A simple method to conduct post-processing is to use the recalculated AIDD objective function values or – if no structures were changed during tautomer standardization – those which are written out along with the structures. This is accomplished within the ADMET Predictor spreadsheet using slider bars. In this work, we set the filters to require a minimum %Fb of 70, a maximum logKi of -7.5 (i.e., a minimum pKi of 7.5, or about 30 nM), a maximum ADMET Risk of 6 and a maximum SynthDiff of 5 worked well for the TzPs. Doing so yielded a fully filtered population of 200–300 analogs, which is a convenient number for manual inspection.
It is also advisable to apply a more stringent substructural filter to remove molecules with undesirable substructures that passed the more lenient primary filters applied during the evolutionary process. Again, the primary filters need to be relatively lenient to keep flawed but otherwise promising candidates in the evolving population. The secondary filtering benefits from incorporating complementary “hard” and “soft” filters. Molecules flagged by the “hard” filter are summarily discarded, whereas “soft” violations are inspected manually. Molecules containing halogens directly bonded to heteroatoms are an example of a “hard” violation, whereas acetals and aminals might be “soft” violations; piperonyl groups and some stable cyclic versions could be acceptable forms of the latter. For simplicity’s sake, “soft” violations were all discarded for the work described here. The structural filter file is supplied in the Supplementary Information.
Part of the challenge of multi-objective optimization of drug candidates is that small structural changes often improve a molecule in one respect while making it less desirable in some other way. This can lead to the generation of clumps of quite similar molecules in the AIDD output – not the “methyl, ethyl, butyl, futile” of blind analog synthesis programs, but still potentially a nuisance. The class generation tool in ADMET Predictor groups products by scaffold, which aids this part of post-processing. Several class generation methods are available, including the method used in this work, which is a “Framework” approach with scaffolds based on ring systems and connecting chains, similar to the “Murcko assemblies” described by Bemis and Murcko (Bemis 1996). Other available methods include classification by Ring-anchored systems, Chain-anchored systems, ECFP fingerprint, and custom scaffolds.
ADMET Predictor provides a multitude of tools to help the drug discovery team select candidates from the final list for synthesis and testing. These include 2- and 3D interactive property plots that are color-coded by a third or fourth property, pop-up structure windows and associated selection tools.

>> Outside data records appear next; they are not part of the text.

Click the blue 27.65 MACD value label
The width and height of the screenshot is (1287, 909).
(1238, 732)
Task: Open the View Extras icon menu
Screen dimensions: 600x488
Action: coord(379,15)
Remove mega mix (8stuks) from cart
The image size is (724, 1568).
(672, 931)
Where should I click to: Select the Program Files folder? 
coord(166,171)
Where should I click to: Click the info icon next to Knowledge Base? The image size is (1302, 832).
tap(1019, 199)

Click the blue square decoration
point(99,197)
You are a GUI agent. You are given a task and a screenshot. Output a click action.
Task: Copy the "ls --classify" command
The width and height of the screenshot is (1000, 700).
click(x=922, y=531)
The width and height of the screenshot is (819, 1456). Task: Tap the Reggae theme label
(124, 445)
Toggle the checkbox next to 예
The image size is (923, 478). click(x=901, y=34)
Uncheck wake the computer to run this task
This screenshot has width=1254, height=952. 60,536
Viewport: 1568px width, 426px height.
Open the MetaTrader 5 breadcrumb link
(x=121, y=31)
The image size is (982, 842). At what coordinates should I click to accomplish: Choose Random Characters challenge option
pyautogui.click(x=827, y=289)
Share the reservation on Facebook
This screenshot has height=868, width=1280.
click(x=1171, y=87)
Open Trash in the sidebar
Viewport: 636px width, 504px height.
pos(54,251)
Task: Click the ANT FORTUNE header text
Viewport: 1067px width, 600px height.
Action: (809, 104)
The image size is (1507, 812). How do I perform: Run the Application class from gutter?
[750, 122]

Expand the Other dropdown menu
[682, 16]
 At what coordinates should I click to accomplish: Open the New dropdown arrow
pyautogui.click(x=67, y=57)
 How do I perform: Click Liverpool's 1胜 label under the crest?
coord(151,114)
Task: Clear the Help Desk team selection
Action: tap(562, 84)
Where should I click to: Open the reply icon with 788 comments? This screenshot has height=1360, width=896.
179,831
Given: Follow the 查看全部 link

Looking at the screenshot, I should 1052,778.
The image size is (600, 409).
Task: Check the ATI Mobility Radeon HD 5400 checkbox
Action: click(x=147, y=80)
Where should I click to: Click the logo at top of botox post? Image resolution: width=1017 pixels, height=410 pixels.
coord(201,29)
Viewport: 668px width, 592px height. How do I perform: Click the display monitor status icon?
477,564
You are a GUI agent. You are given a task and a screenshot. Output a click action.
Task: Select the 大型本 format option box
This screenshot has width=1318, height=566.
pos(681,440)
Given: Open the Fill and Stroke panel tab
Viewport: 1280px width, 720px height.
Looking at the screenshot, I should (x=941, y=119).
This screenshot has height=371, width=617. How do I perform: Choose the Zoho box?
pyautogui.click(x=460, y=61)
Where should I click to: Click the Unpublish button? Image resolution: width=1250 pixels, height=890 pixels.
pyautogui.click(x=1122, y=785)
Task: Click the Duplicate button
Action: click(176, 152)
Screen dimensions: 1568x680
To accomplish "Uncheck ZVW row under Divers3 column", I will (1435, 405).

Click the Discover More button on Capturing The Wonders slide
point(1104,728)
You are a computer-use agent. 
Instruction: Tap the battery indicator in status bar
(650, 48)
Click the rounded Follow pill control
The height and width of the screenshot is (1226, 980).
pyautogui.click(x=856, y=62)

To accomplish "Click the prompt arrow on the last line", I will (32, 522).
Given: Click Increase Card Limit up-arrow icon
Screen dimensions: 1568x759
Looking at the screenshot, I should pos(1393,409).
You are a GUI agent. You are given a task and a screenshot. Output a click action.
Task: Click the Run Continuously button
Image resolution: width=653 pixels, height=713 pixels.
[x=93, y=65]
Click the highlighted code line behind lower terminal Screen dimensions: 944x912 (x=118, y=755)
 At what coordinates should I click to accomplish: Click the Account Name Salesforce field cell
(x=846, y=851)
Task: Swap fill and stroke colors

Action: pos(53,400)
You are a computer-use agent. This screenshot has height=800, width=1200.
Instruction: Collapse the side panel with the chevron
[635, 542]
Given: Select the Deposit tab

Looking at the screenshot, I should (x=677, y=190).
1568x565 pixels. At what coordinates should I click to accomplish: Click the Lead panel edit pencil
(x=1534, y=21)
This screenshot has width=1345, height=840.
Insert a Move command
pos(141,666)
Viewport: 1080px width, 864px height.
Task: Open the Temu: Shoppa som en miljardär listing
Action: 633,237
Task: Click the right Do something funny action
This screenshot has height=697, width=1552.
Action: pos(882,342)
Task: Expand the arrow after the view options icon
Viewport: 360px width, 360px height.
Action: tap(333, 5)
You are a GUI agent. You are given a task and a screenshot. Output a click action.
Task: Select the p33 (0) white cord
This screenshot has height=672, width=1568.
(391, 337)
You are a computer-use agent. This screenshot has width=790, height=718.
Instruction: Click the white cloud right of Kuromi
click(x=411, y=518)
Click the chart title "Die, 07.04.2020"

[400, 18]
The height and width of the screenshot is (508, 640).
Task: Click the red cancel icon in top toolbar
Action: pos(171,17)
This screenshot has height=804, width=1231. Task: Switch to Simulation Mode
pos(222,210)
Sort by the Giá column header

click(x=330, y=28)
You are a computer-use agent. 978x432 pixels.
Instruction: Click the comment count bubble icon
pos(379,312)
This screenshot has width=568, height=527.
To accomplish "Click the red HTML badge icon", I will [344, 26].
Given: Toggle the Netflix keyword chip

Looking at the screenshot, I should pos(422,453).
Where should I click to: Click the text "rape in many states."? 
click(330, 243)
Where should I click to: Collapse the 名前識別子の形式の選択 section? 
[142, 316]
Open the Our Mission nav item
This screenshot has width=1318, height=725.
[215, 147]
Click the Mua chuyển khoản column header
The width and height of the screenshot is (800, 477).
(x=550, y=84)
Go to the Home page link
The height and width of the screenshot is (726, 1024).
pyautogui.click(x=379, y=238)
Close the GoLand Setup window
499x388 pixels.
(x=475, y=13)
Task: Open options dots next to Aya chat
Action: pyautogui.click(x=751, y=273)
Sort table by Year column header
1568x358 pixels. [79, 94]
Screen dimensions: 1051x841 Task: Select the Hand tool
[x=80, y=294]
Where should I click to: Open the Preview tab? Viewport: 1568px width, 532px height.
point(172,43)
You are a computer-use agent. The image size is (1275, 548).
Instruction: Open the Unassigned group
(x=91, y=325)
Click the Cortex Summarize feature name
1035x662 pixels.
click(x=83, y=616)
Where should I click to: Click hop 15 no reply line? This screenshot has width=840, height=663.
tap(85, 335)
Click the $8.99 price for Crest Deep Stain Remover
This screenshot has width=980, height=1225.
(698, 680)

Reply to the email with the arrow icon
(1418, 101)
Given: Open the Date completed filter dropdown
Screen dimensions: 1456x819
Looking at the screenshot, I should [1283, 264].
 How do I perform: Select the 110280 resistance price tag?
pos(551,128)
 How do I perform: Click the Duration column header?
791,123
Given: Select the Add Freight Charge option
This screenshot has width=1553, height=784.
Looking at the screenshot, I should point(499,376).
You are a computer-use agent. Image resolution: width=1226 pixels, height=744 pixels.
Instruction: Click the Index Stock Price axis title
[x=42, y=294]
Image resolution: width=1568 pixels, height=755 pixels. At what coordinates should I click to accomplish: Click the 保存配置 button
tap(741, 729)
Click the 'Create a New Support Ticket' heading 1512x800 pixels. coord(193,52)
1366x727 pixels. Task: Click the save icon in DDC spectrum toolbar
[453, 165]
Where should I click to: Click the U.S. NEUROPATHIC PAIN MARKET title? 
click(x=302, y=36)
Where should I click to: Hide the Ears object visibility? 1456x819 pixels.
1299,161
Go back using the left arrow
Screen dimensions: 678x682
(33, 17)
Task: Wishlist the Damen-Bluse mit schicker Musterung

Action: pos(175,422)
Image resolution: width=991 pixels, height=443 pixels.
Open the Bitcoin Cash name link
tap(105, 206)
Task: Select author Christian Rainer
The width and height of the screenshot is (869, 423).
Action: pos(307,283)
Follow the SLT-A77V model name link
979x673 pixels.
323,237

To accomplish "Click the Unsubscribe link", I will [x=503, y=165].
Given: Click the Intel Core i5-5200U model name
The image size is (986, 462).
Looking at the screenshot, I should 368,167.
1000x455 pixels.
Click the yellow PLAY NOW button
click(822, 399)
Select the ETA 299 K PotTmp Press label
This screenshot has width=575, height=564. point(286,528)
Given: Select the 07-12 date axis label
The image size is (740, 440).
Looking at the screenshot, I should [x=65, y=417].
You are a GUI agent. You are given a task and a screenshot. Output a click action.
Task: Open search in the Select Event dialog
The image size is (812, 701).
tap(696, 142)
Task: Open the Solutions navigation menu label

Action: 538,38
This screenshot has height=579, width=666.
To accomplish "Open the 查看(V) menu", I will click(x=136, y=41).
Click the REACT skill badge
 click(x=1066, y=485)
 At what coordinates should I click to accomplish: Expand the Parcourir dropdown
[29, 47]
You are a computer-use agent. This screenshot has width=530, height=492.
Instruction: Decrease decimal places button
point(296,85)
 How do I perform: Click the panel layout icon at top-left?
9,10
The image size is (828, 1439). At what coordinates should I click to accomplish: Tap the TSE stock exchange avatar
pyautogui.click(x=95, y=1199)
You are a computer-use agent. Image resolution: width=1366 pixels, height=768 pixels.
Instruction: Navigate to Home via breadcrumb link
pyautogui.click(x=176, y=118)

Such tools are an important part of the workflow because they afford medicinal chemists useful context when picking out examples for synthesis. In addition, the availability of a linked sketching app to return on-the-fly property predictions helps the chemists identify structural “tweaks” that make molecules more attractive synthesis targets without unduly compromising the combination of predicted properties for which they were selected by AIDD. This step is critical in “the real world”, in part because of how it can engage medicinal chemists from the project team.